After significant Sturm und Drang resulting from a Friday announcement by President Barack Obama that he would revise his original mandate forcing religious employers to pay for insurance coverage including birth control and abortion-inducing drugs, the Obama administration has implemented the original mandate.

Writing at National Review, Ed Haislmaier and Jennifer A. Marshall indicated Obama officials put the original mandate in place late Friday despite a massive debate over the revisions Obama announced earlier in the day.

“Despite what President Obama said at his White House press conference, the actual regulations make permanent the “interim final regulations” issued August 3, 2011 — the ones that sparked the furor in the first place,” they note. “Prefaced by 17 pages of the kind of rhetorical squid ink that President Obama defensively deployed at his press conference, the words that have the force of law appear on pages 18 to 20. That’s where the actual amendments to the Code of Federal Regulations are made by three departments — Treasury, Labor, and Health and Human Services — that Congress previously granted joint oversight of employer health plans.”

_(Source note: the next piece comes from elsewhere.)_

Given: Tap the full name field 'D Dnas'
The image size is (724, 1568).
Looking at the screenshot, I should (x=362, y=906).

The language of the mandate as published in the federal Register reads: “Accordingly, the amendment to the interim final rule with comment period amending 45 CFR 147.130(a)(1)(iv) which was published in the Federal Register at 76 FR 46621-46626 on August 3, 2011, is adopted as a final rule without change.”

The conservative writers continue:  “Translation: The Obama administration Friday afternoon put into federal law the very regulation that drew objections from almost 200 Catholic bishops, some 50 religiously affiliated colleges and universities, 65 North American bishops of Orthodox churches, numerous other Jewish, Evangelical and Lutheran leaders, and even some liberals — and without changing so much as a comma.”

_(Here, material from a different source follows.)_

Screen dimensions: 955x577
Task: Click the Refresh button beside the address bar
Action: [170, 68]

Not only did the Obama administration put the original mandate into law as opposed to the revisions, “From this point forward, any changes to this regulation have to go through the formal regulatory process all over again.”

Now, the Obama administration promises to put the revised mandate — which is no more acceptable to Catholics and pro-life groups than the original one — in place. The new published rules say the Obama administration plans to put the revised rule in place, but Haislmaier and Marshall say that’s merely a promise.

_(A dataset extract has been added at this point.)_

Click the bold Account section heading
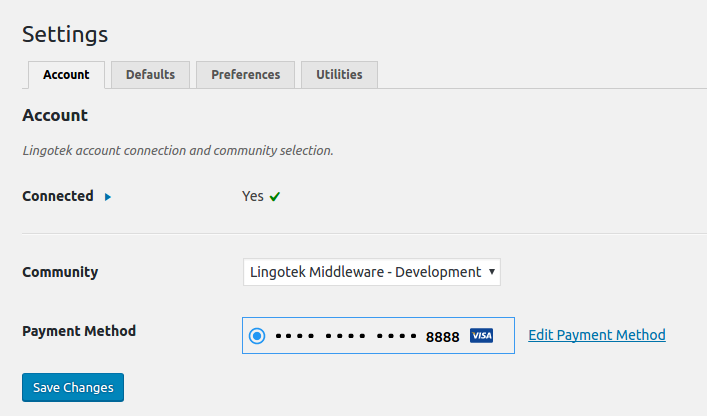The image size is (707, 416). (x=55, y=115)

“Thus, instead of delaying final regulations until they could be revised to reflect the prospective changes President Obama outlined Friday, the administration went ahead and locked into regulation its original position, accompanied by a (non-binding) promise to revisit the issue,” they noted.  [related]

The nation’s Catholic bishops noticed the administration published the new rule in a new document they produced today responding to the revised one.

“The rule that created the uproar has not changed at all, but was finalized as is,” they write. “Friday evening, after a day of touting meaningful changes in the mandate, HHS issued a regulation finalizing the rule first issued in August 2011, “without change.” So religious employers dedicated to serving people of other faiths are still not exempt as “religious employers.” Indeed, the rule describes them as “non-exempt.”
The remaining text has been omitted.